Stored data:
------------------------------------------------------------
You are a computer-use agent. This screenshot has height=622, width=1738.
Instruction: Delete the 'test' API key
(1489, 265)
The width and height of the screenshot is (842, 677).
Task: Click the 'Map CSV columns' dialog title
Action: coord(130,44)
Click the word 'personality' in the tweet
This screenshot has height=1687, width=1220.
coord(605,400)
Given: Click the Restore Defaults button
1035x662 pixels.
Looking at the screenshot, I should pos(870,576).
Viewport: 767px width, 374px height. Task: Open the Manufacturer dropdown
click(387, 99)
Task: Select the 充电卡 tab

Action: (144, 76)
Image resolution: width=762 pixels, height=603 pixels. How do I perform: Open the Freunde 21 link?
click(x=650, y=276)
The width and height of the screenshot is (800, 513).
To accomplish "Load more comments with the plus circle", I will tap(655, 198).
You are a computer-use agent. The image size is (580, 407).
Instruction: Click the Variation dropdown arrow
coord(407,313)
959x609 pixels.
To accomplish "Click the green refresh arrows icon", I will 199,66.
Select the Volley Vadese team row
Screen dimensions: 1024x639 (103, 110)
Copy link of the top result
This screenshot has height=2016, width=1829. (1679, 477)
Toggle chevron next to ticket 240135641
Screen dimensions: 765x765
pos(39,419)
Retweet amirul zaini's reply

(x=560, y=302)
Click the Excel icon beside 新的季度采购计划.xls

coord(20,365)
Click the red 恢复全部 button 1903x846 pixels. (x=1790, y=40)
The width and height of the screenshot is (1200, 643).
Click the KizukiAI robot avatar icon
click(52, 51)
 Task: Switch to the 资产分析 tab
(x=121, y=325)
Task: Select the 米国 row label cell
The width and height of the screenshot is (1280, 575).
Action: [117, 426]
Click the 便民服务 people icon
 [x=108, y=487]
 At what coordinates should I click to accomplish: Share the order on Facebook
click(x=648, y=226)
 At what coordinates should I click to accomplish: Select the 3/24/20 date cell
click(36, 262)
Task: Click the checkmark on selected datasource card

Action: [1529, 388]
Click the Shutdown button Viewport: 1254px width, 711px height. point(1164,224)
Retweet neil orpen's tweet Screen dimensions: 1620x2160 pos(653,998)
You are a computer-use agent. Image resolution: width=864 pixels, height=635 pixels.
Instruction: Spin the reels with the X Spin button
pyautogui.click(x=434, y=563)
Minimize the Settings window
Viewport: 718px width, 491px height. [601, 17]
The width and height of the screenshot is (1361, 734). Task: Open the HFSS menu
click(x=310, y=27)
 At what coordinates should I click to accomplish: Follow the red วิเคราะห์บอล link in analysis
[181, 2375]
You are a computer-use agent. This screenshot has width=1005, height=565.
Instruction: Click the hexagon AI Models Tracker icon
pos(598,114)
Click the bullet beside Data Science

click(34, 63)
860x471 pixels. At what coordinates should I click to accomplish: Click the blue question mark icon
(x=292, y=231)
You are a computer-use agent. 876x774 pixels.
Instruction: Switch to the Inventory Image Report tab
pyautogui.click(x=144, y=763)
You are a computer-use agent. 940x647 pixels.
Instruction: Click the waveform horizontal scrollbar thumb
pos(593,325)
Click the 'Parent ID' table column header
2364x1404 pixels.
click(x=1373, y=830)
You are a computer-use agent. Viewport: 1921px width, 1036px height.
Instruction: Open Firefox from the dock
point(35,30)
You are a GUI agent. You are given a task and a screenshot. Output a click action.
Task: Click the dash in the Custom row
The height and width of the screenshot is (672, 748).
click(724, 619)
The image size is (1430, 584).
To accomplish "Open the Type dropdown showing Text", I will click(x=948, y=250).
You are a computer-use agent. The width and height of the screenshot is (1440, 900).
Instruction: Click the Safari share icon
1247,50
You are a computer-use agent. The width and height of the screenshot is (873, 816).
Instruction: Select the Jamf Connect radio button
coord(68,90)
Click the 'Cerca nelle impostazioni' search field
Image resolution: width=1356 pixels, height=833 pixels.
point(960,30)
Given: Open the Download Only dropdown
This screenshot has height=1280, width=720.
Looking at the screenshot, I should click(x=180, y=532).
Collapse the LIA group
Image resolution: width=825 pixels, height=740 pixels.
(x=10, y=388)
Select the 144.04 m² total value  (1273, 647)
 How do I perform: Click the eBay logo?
------------------------------------------------------------
- **What you have to do**
Reproduce the entries in full, exactly as written.

- **Reply to the task**
You are a computer-use agent. This screenshot has height=622, width=1738.
Instruction: Delete the 'test' API key
(1489, 265)
The width and height of the screenshot is (842, 677).
Task: Click the 'Map CSV columns' dialog title
Action: coord(130,44)
Click the word 'personality' in the tweet
This screenshot has height=1687, width=1220.
coord(605,400)
Given: Click the Restore Defaults button
1035x662 pixels.
Looking at the screenshot, I should pos(870,576).
Viewport: 767px width, 374px height. Task: Open the Manufacturer dropdown
click(387, 99)
Task: Select the 充电卡 tab

Action: (144, 76)
Image resolution: width=762 pixels, height=603 pixels. How do I perform: Open the Freunde 21 link?
click(x=650, y=276)
The width and height of the screenshot is (800, 513).
To accomplish "Load more comments with the plus circle", I will tap(655, 198).
You are a computer-use agent. The image size is (580, 407).
Instruction: Click the Variation dropdown arrow
coord(407,313)
959x609 pixels.
To accomplish "Click the green refresh arrows icon", I will 199,66.
Select the Volley Vadese team row
Screen dimensions: 1024x639 (103, 110)
Copy link of the top result
This screenshot has height=2016, width=1829. (1679, 477)
Toggle chevron next to ticket 240135641
Screen dimensions: 765x765
pos(39,419)
Retweet amirul zaini's reply

(x=560, y=302)
Click the Excel icon beside 新的季度采购计划.xls

coord(20,365)
Click the red 恢复全部 button 1903x846 pixels. (x=1790, y=40)
The width and height of the screenshot is (1200, 643).
Click the KizukiAI robot avatar icon
click(52, 51)
 Task: Switch to the 资产分析 tab
(x=121, y=325)
Task: Select the 米国 row label cell
The width and height of the screenshot is (1280, 575).
Action: [117, 426]
Click the 便民服务 people icon
 [x=108, y=487]
 At what coordinates should I click to accomplish: Share the order on Facebook
click(x=648, y=226)
 At what coordinates should I click to accomplish: Select the 3/24/20 date cell
click(36, 262)
Task: Click the checkmark on selected datasource card

Action: [1529, 388]
Click the Shutdown button Viewport: 1254px width, 711px height. point(1164,224)
Retweet neil orpen's tweet Screen dimensions: 1620x2160 pos(653,998)
You are a computer-use agent. Image resolution: width=864 pixels, height=635 pixels.
Instruction: Spin the reels with the X Spin button
pyautogui.click(x=434, y=563)
Minimize the Settings window
Viewport: 718px width, 491px height. [601, 17]
The width and height of the screenshot is (1361, 734). Task: Open the HFSS menu
click(x=310, y=27)
 At what coordinates should I click to accomplish: Follow the red วิเคราะห์บอล link in analysis
[181, 2375]
You are a computer-use agent. This screenshot has width=1005, height=565.
Instruction: Click the hexagon AI Models Tracker icon
pos(598,114)
Click the bullet beside Data Science

click(34, 63)
860x471 pixels. At what coordinates should I click to accomplish: Click the blue question mark icon
(x=292, y=231)
You are a computer-use agent. 876x774 pixels.
Instruction: Switch to the Inventory Image Report tab
pyautogui.click(x=144, y=763)
You are a computer-use agent. 940x647 pixels.
Instruction: Click the waveform horizontal scrollbar thumb
pos(593,325)
Click the 'Parent ID' table column header
2364x1404 pixels.
click(x=1373, y=830)
You are a computer-use agent. Viewport: 1921px width, 1036px height.
Instruction: Open Firefox from the dock
point(35,30)
You are a GUI agent. You are given a task and a screenshot. Output a click action.
Task: Click the dash in the Custom row
The height and width of the screenshot is (672, 748).
click(724, 619)
The image size is (1430, 584).
To accomplish "Open the Type dropdown showing Text", I will click(x=948, y=250).
You are a computer-use agent. The width and height of the screenshot is (1440, 900).
Instruction: Click the Safari share icon
1247,50
You are a computer-use agent. The width and height of the screenshot is (873, 816).
Instruction: Select the Jamf Connect radio button
coord(68,90)
Click the 'Cerca nelle impostazioni' search field
Image resolution: width=1356 pixels, height=833 pixels.
point(960,30)
Given: Open the Download Only dropdown
This screenshot has height=1280, width=720.
Looking at the screenshot, I should click(x=180, y=532).
Collapse the LIA group
Image resolution: width=825 pixels, height=740 pixels.
(x=10, y=388)
Select the 144.04 m² total value  (1273, 647)
 How do I perform: Click the eBay logo?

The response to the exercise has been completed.